Михаил считал себя высокодуховным человеком, живущим ради интеллектуальных радостей, и не желал посвящать свою жизнь скучному текстильному производству. Семейные фабрики располагались слишком уж далеко от Москвы – в Твери… Нельзя же было похоронить себя в провинциальной фабричной обстановке!
Впрочем, если положить руку на сердце, в те времена, когда Михаил Морозов стоял во главе семейной мануфактурной компании, дела на тверских фабриках шли отнюдь не блестяще. Никогда там не было такого количества рабочих забастовок и конфликтных ситуаций, никогда рабочие не имели причин так обижаться на хозяев.
Михаил Абрамович, швырявший безумные деньги в Купеческом клубе, на производстве стал проявлять болезненную экономию – все меньше денег он тратил на благотворительные проекты, улучшающие жизнь рабочих, жалел средства на обустройство рабочих столовых, на ремонт и строительство казарм (так в то время называли общежития), ухитрился даже закрыть самодеятельный театр текстильщиков… Да и с заработной платой поджимался, что только множило конфликты.
И это человек, гордящийся своими прогрессивными взглядами! Невольно вспоминаются слова сумбатовского Рыдлова, подобным же образом распоряжавшегося на своих фабриках: «Я первым делом все ваши затеи отменю – чайные там, театры ваши, фонари, казармы. Каждый человек должен быть своей партии: либо капиталист, либо рабочий.
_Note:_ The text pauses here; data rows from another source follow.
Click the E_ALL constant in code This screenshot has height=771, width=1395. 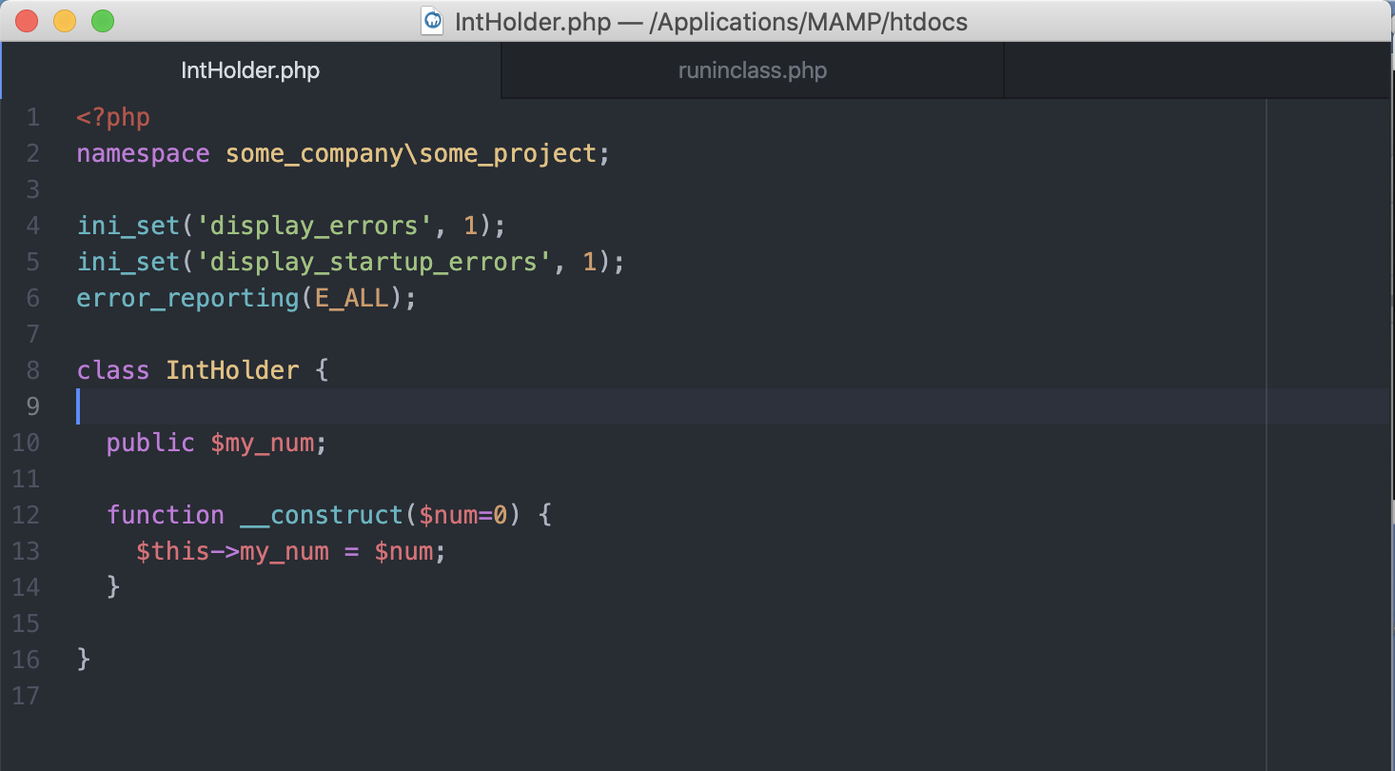[x=351, y=298]
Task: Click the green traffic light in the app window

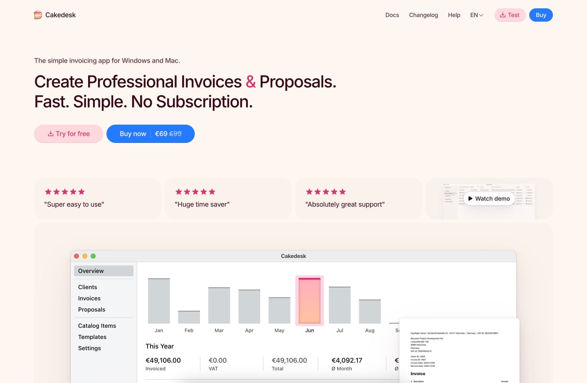Action: click(x=93, y=256)
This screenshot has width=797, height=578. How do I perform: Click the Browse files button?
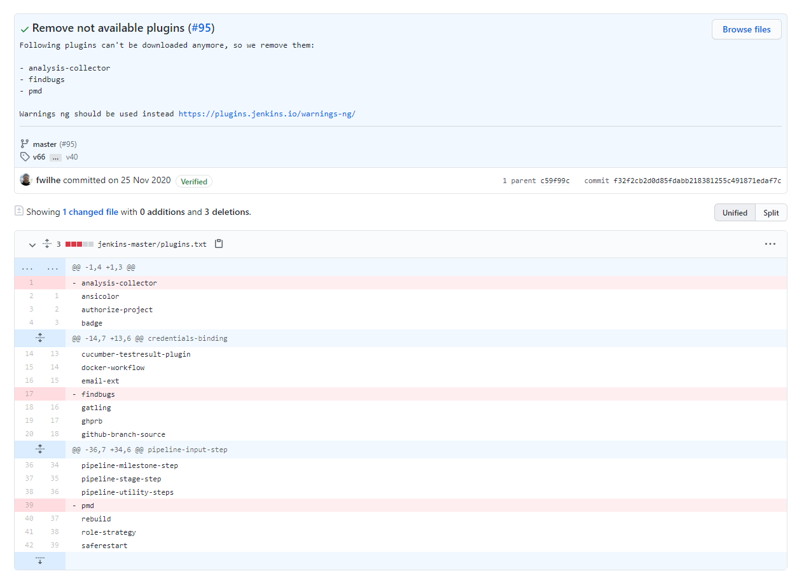746,29
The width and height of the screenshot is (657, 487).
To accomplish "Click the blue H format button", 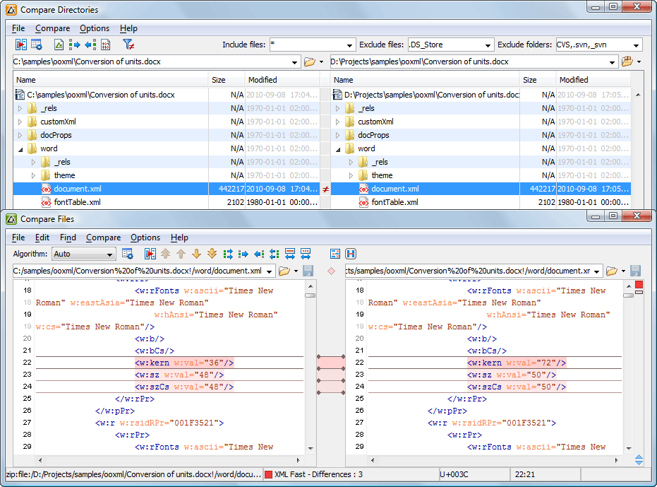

Я себе на шею сесть не позволю».
Да, Михаил попытался было твердой рукой править в своей вотчине, но и это ему вскоре надоело.
Управление тверскими фабриками Михаил Абрамович переложил на братьев, а в московской конторе так основательно забросил дела, что Маргарите Кирилловне невольно пришлось принять на себя все финансовые проблемы, чтобы не допустить разорения семьи.
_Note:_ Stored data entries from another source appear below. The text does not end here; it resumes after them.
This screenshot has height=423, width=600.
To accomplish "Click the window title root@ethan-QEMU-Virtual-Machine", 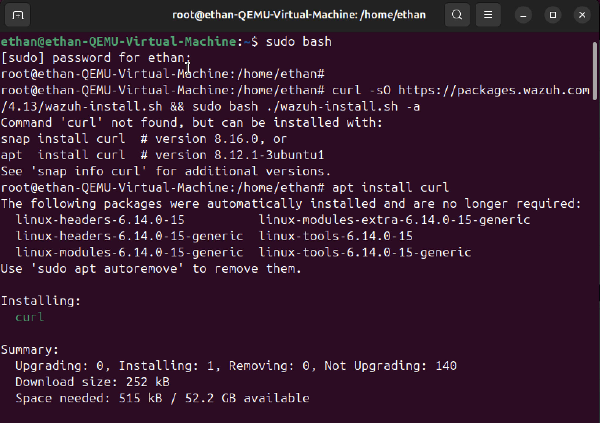I will (x=299, y=15).
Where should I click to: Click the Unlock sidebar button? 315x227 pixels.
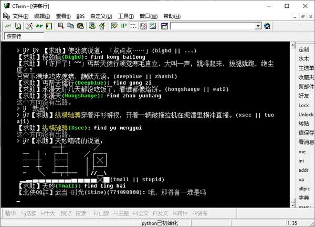pos(306,115)
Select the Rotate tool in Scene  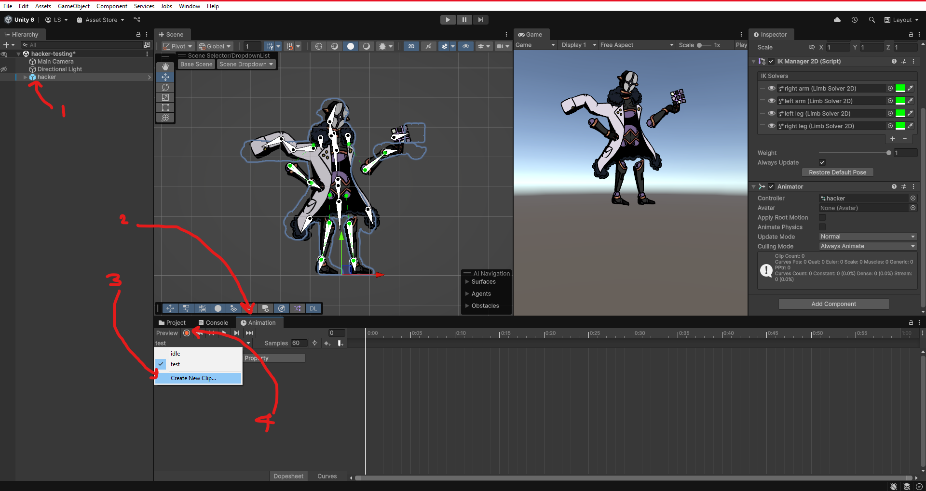(165, 87)
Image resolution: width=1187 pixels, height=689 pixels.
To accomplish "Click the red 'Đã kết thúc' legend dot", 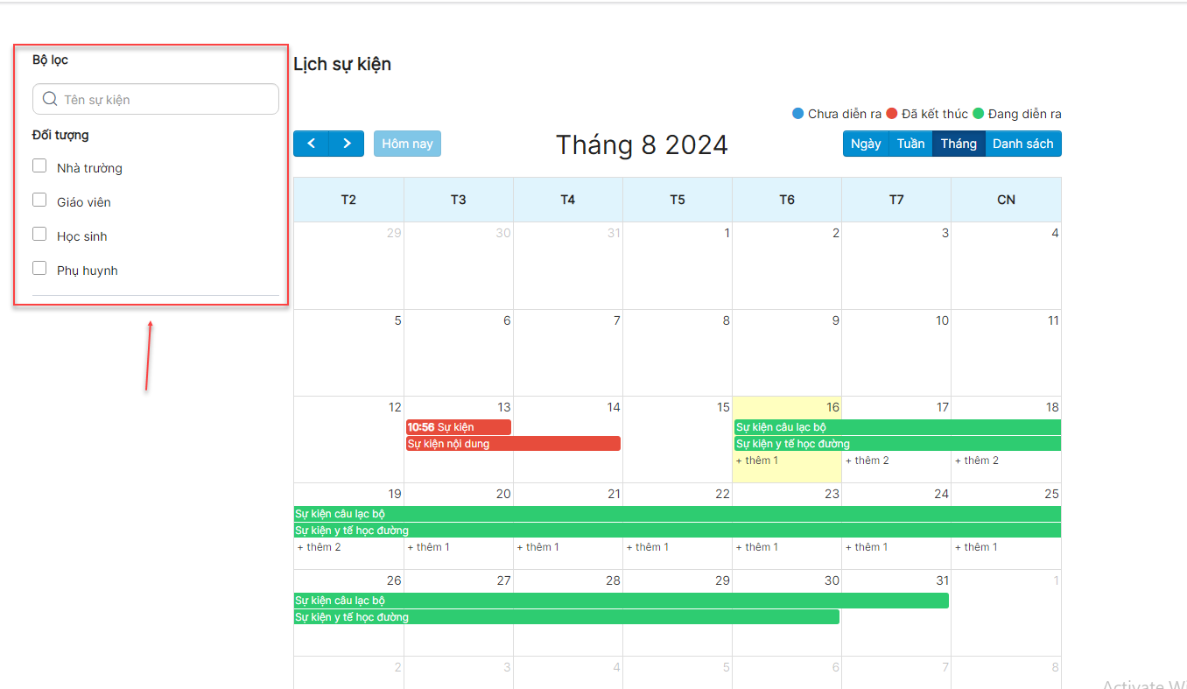I will pos(892,114).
Жизнь Маргариты все менее и менее походила на праздник, на обещанный ей некогда «бесконечный пир жизни».
Отныне Маргарита Кирилловна, по словам друзей, «утром щелкает в конторе костяшками [счетов], вечером теми же пальцами играет волшебные шопеновские мелодии…».
Забавным это выглядит лишь со стороны. Можно представить жизнь женщины, у которой трое маленьких детей, младший из которых – болезненный грудничок, и муж, страдающий нервными припадками, пристрастием к алкоголю и деспотичным характером. Утром, пока дети спят, – бегом в контору, проверить счета, отчеты управляющих по сделкам, заказы, поступления и расходы денежных средств (надо учитывать и ментальность русского человека – если уж хозяин пьет и пускает дела на самотек, не ворует у него только ленивый, потому как попустительство и нет твердой руки; со стороны Маргариты Кирилловны потребовалось немало самоотверженности и героизма, чтобы предотвратить разорение и крах).
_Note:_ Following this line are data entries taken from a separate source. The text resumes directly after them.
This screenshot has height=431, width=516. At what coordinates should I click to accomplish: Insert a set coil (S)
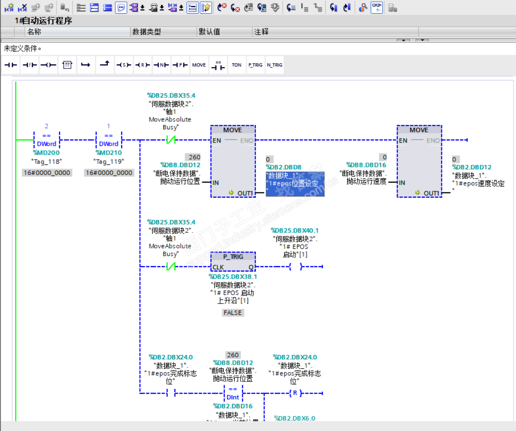(123, 65)
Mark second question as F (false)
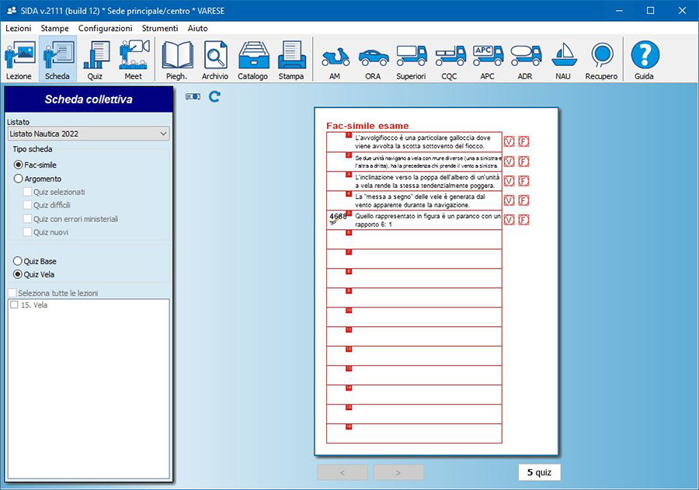Image resolution: width=699 pixels, height=490 pixels. [524, 161]
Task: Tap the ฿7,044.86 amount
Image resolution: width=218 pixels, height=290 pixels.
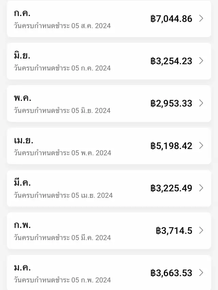Action: (x=171, y=18)
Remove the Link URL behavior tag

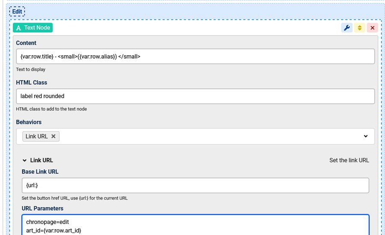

Из конторы – домой, к детям, к семейным обязанностям, к огромному, сложному хозяйству, где тоже много проблем и всегда требуется контроль и хозяйская рука.
Вечером, когда валишься с ног от усталости, муж приглашает полный дом гостей, и надо это общество принять по высшему разряду и до глубокой ночи развлекать, поражая присутствующих красотой, обаянием и элегантностью. И при этом следить, чтобы пьяный муж не допустил никаких позорных безобразий…
Конечно, такая яркая и неординарная женщина привлекала к себе внимание и была окружена поклонниками. Ревнивые взгляды московских сплетниц все подмечали… В обществе судачили, приписывая молодой миллионерше разнообразные грехи.
В феврале 1901 года она была на концерте симфонической музыки (болезненный маленький Мика уже подрос и окреп, и теперь любящая мать могла себе позволить ненадолго оставить его с няней и вырваться вечером из дома, чтобы вкусить эстетических радостей, по которым так тосковала ее душа).